Sunday, June 24, 2012

NYC Part 6 Ellis Island

This was my first time on Ellis Island, even though I've traveled to NYC before.

Once the immigrants arrived to the States, they were detained at Ellis Island, in order to gather information and conduct testing, before being permitted into the States.

The immigrants, tired, hungry, some very ill, confused by the area and language barrier... were brought to a large room.  Herded in like cattle.  Information was logged, such as names, children, etc.

Each immigrant was evaluated for physical and mental handicaps or health issues.  Below is a picture of the procedures.  It looks simple on the diagram, but if you walk through the rooms... each one having test lined up to see if a person has good vision, can pass certain intelligence tests, health screening...  it must have been a daunting and scary experience.

Greg commented about the "small white tiles"in the rooms... I think it gave him an eerie feeling, something that belonged in a mental ward with a straight jacket.

(The picture of my Dad below - he had a heel spur, so he used the wheelchair whenever one was available.  In the picture, Dad is next to an old fashioned wheel chair.)

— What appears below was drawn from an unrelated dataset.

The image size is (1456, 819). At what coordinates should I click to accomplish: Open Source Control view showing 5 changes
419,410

The next set of pictures are my favorite on the island.  Inspectors wrote descriptions about the immigrants and their situations.  Maybe it's the language or being able to visualize the person via the words... but I thought these were interesting.  I think you can click on the picture to make it larger (easier to read).

Here are a few quotes:

"She was much broken by detention.  She had suffering written on her lined face and in her dim eyes."

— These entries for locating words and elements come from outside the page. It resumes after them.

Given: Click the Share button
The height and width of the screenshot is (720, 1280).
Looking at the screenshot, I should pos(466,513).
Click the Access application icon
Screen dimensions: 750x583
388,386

"She was less than 5 feet tall, with a small face, and a nose that might have been aquiline if it had been pointed.  Her small brown shrewd eyes and well cut mouth spoke of intelligence and determination."

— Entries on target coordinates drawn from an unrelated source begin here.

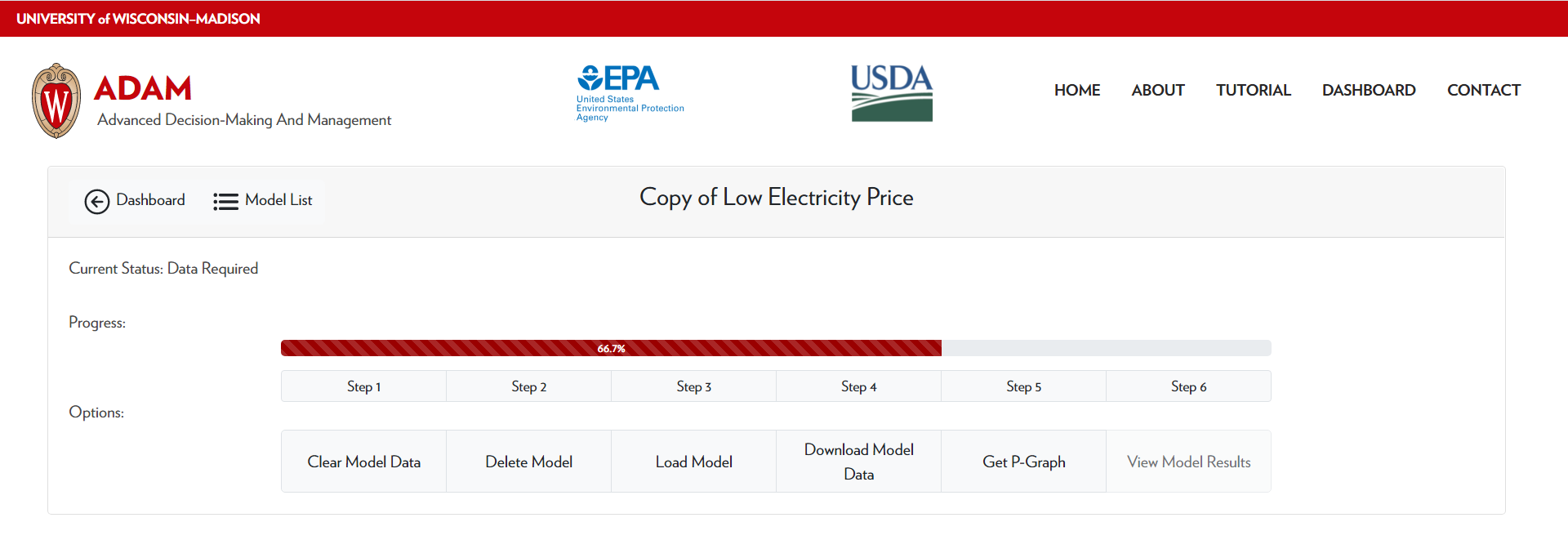Click the USDA logo
Viewport: 1568px width, 540px height.
pyautogui.click(x=891, y=93)

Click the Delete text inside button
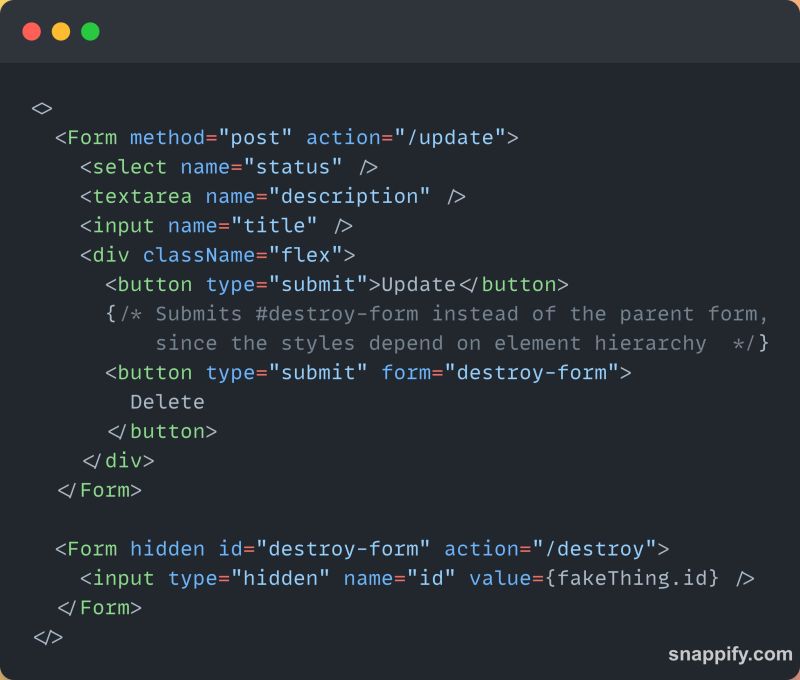point(167,402)
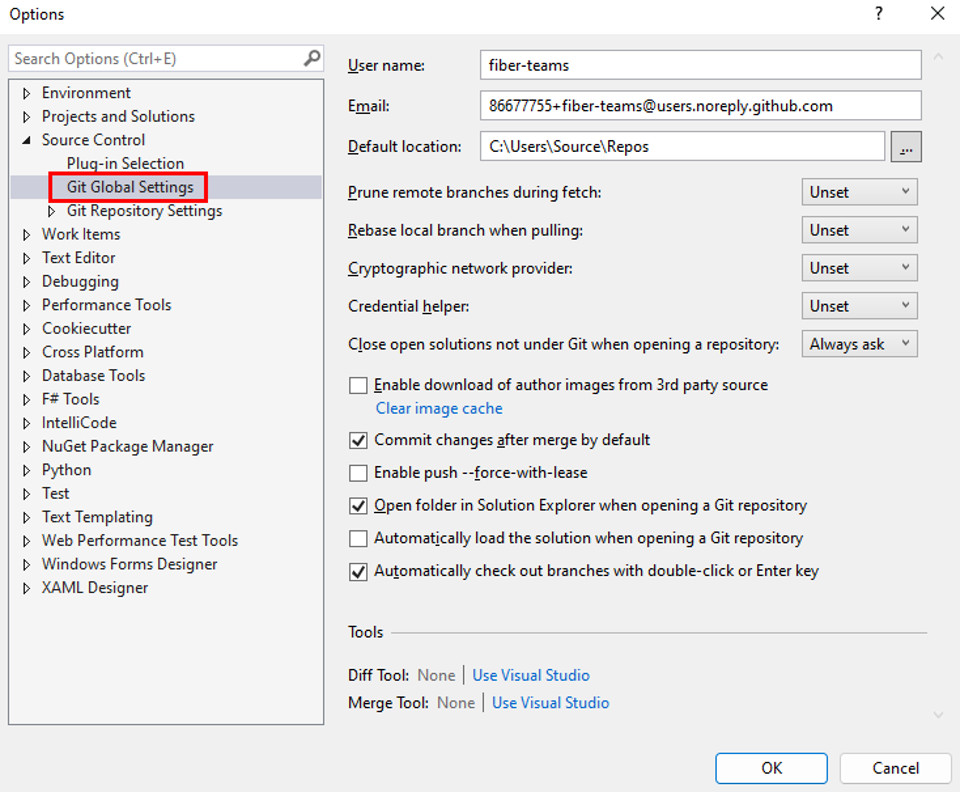Select Plug-in Selection in the tree

125,163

"Man had very swarthy skin, light brown eyes, with very long curly eyelashes, somewhat aquiline nose, thick black curly hair, and a most dramatic manner.  "Do something for me, most beloved sister!"  he would dash out at me, extending his arms forward and looking at me intently with unmoving eyes like some great hairy bird."

We left Ellis Island to head back to NYC and meet up with my friend, Lauren.  She lives in NYC and recommended a pizza place.


Lilly said...

Those places make me so sad simply because I dont think it has changed much if you go and visit modern day detention centres now. I am not sure I would even qualify to get into the country I was born in if I had to go through similar tests. This was a great post Aleta, very, very interesting.

Glynis Jolly said...

My grandfather came to the US via Ellis Island. He spoke nothing but low German at the time. He never did learn how to read English except for a few words here and there.

That is one place I wasn't able to see when I was in NY. Thanks for sharing your photos.